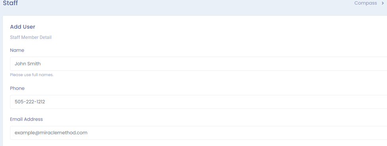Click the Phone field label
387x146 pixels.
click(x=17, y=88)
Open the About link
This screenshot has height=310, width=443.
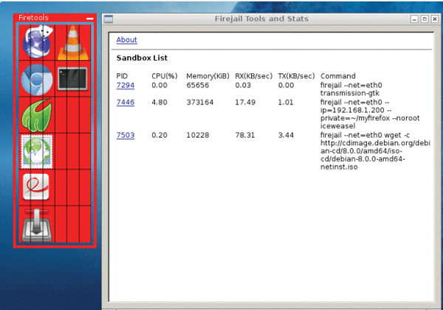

==

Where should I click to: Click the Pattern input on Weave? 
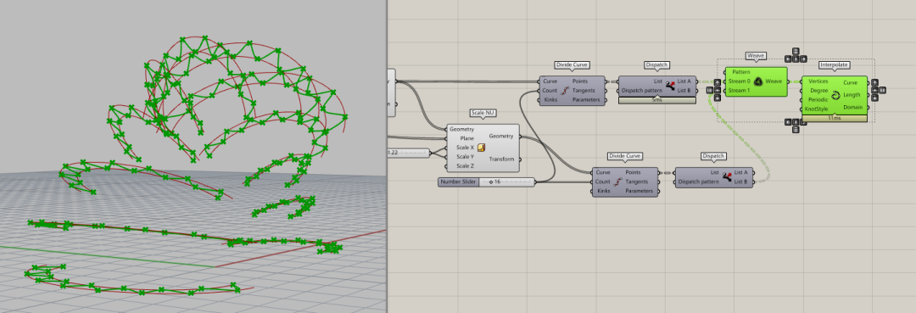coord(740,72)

**Assigned task:** All lines above from the one holding "Open the About link" to the one holding "This screenshot has height=310, width=443.", inclusive, are to be copied exactly; no other line is wanted.

**Solution to this problem:**
Open the About link
This screenshot has height=310, width=443.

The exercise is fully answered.